Abstract

SummaryChenjerai Hove is one of the most prolific writers in Zimbabwe in the English language. Hove has written novels, poetry and some critical essays. He has also written in the Shona language. Although, Hove's creative ouvre has received some important critical evaluation, most of these evaluations are on his novels. However, recently, critics have taken an interest in Hove's poetic works. In 2009, Chenjerai Hove completed a collection of poems called Love and Other Ghosts (2009) which has remained unpublished to date. Sadly, Hove passed away on the 12th of July, 2015 while on self-imposed exile in Norway. This article is a tribute to Hove's poetic ingenuity and an exploration of the poetic shift registered in Hove's poetic creativity from poetry that defines itself as committed to issues of social justice and whose contradictions would be openly resolved through armed, class and gender struggles towards poetry that celebrates life through the trope of love.
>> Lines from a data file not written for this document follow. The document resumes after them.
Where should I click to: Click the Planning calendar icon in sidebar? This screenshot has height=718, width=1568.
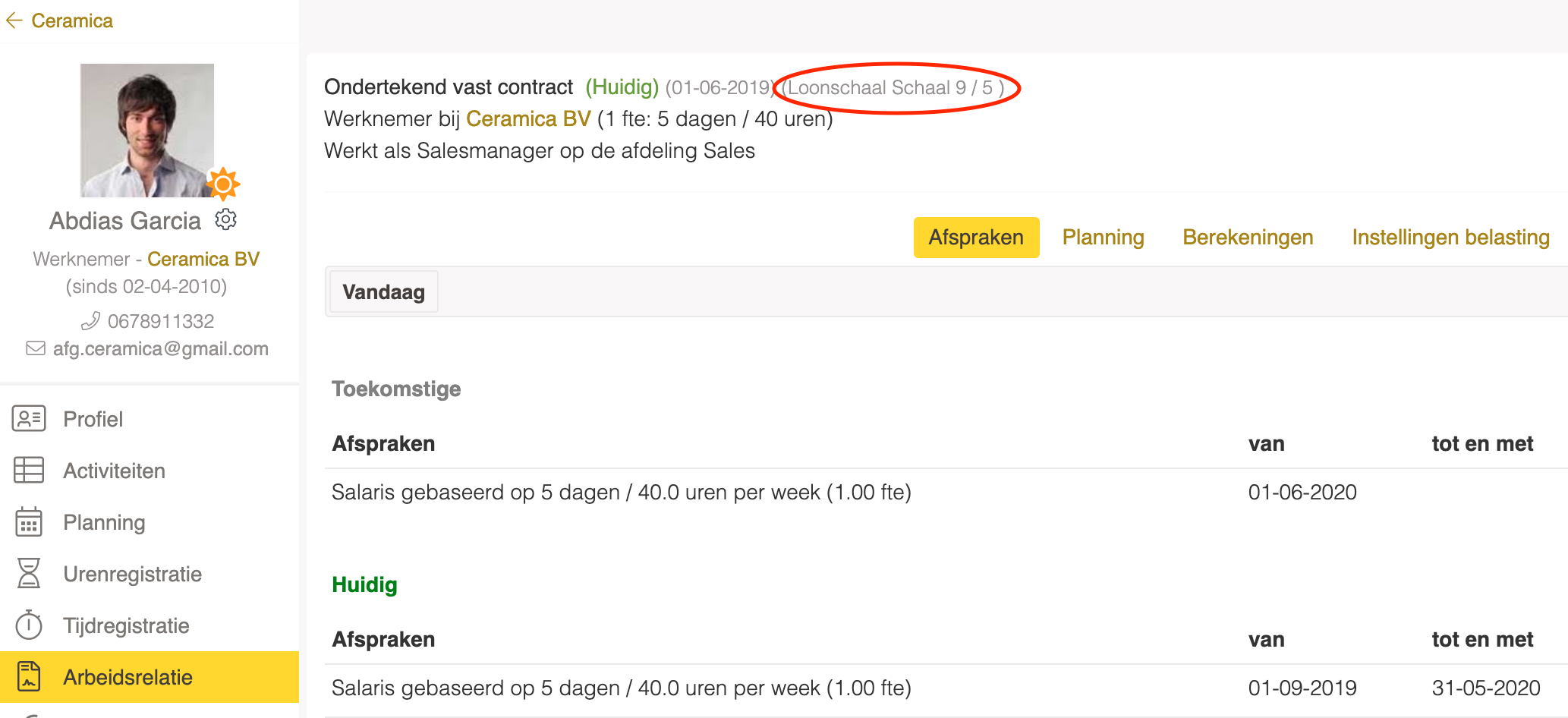tap(29, 522)
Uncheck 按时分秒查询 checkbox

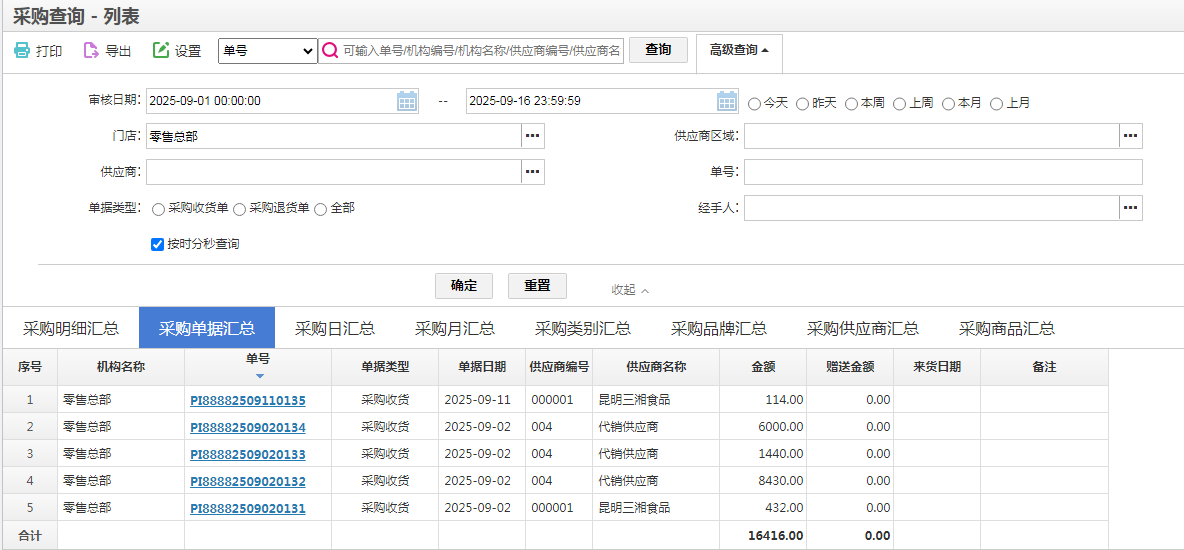pos(157,244)
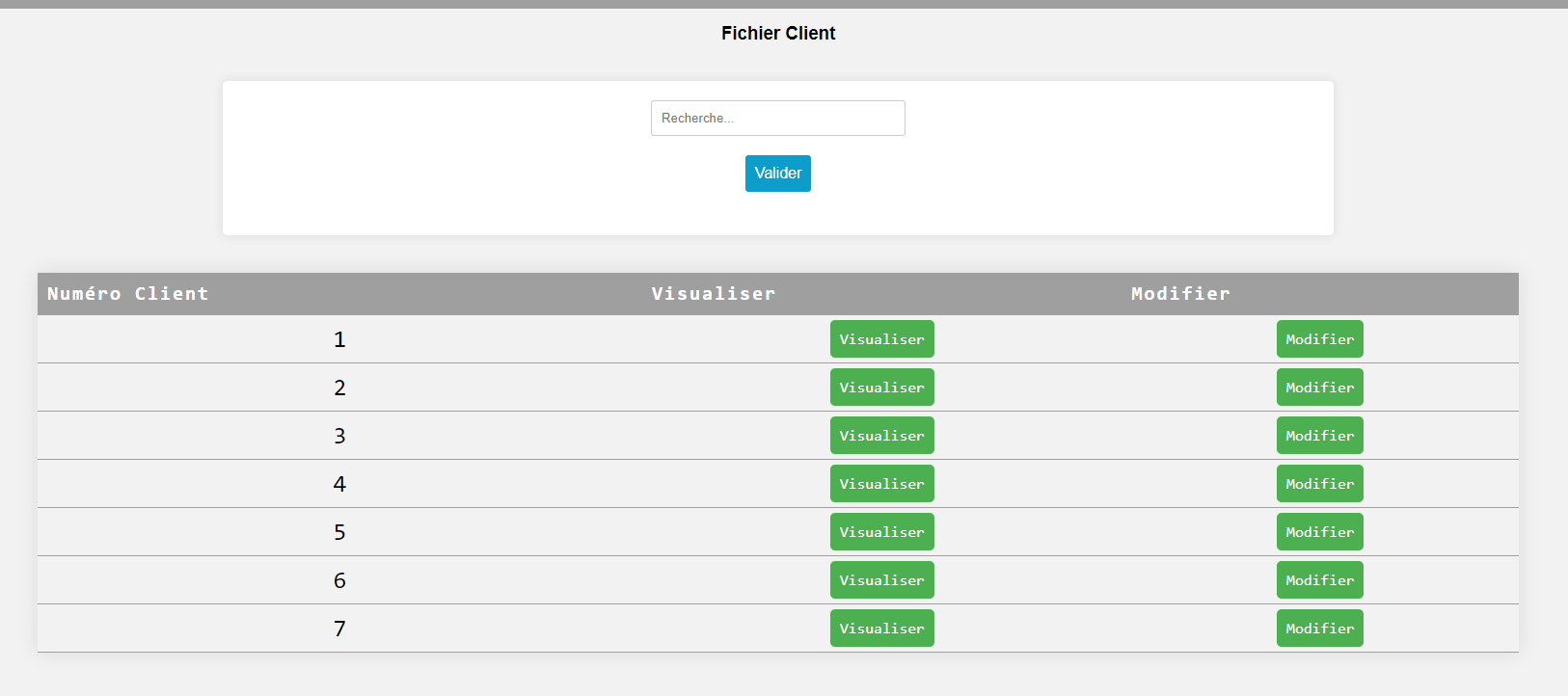
Task: Click Visualiser button for client 2
Action: tap(881, 388)
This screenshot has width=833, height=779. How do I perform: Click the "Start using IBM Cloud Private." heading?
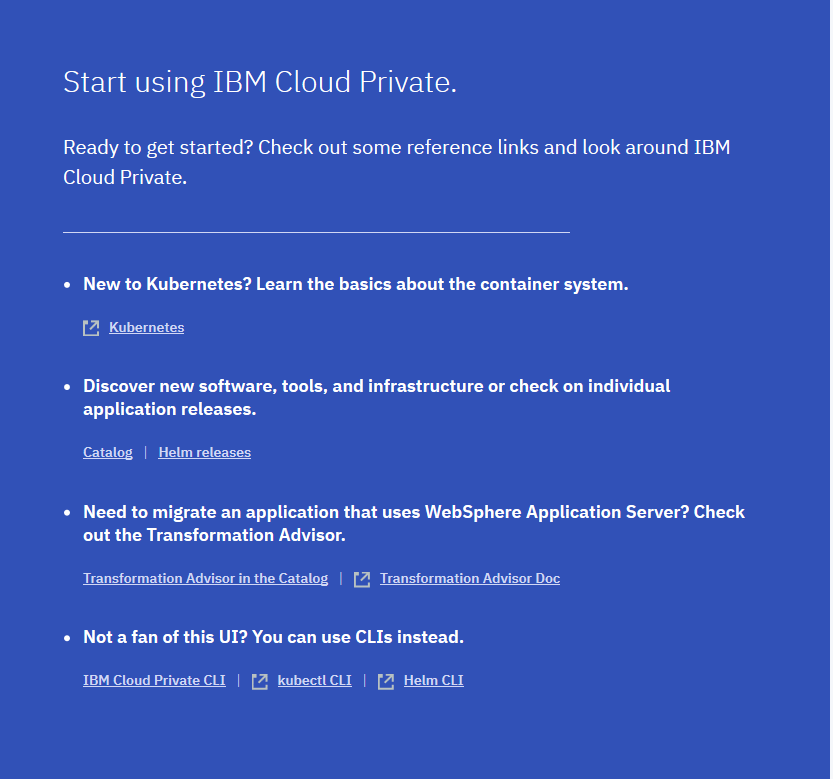(x=260, y=82)

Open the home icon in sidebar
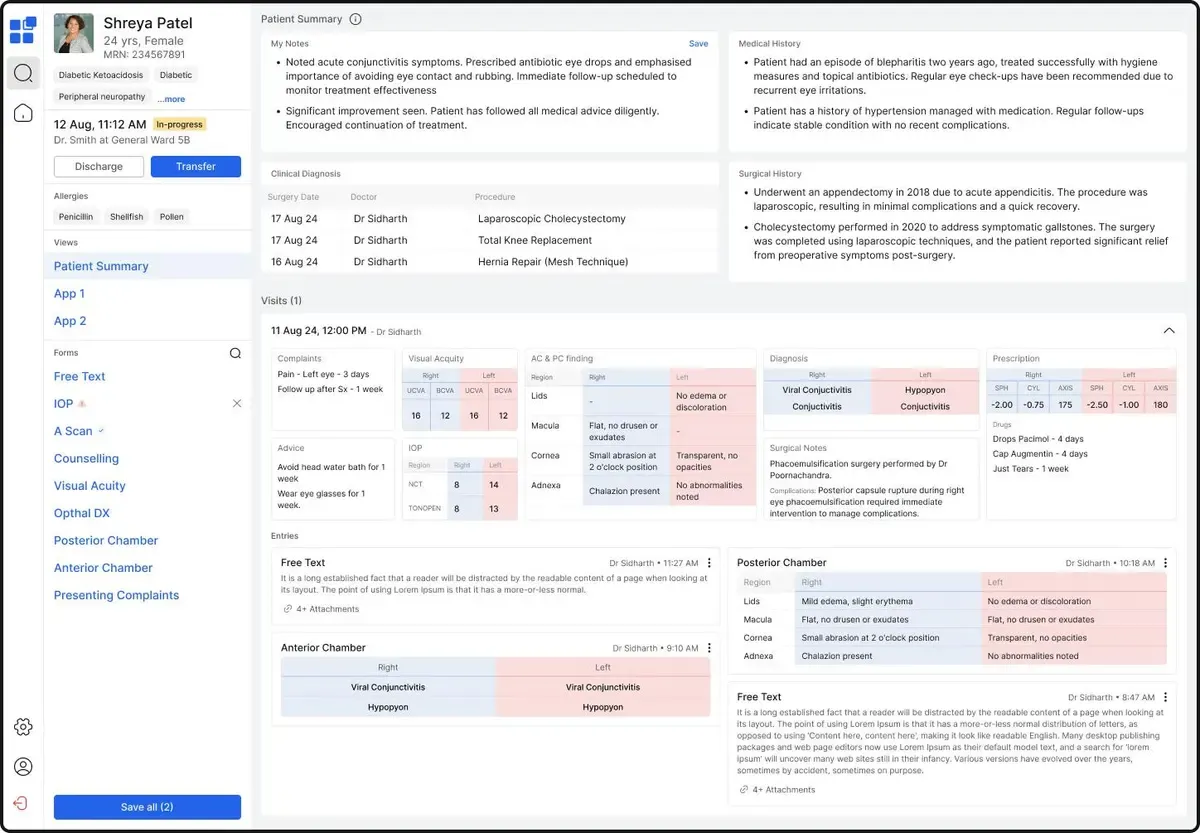23,113
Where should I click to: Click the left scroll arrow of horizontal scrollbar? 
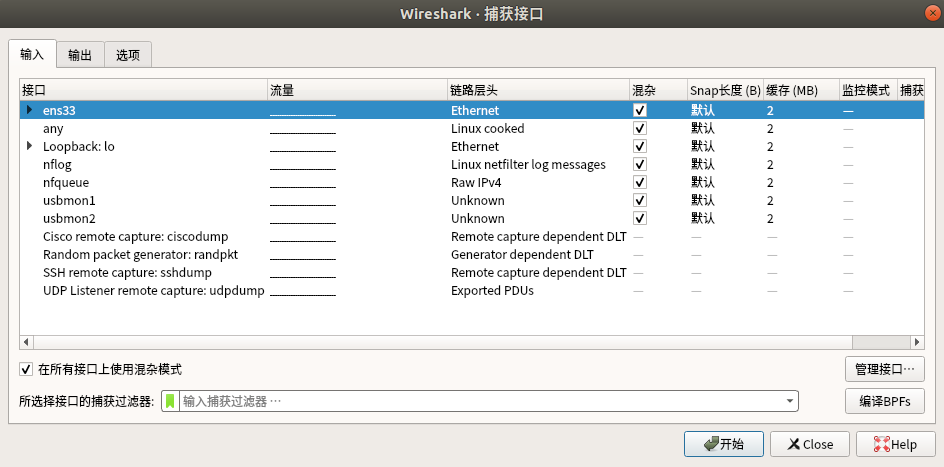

In Love and Other Ghosts (2009), the poet's voice appears less critical of bad governance as is openly registered in his Blind Moon (2003). This article argues that the subversive power of Love and Other Ghosts (2009) is precisely its refusal to conceive of protest politics in terms of slogans against the ruling elites as one can see in Palaver Finish (2002). Instead, in Love and Other Ghosts, Hove carves out an alternative site where contradictory voices temper with official narratives of Zimbabwe's post-independence dispensation. Hove's Love and Other Ghosts (2009) creates its own fictional and poetic context that shows that even in the most hostile circumstances, ordinary people can still organise their lives around those values that are life-sustaining. Instead of merely protesting against betrayal of the masses, Love and Other Ghosts affirms the inevitability of change through the archetypal image of love.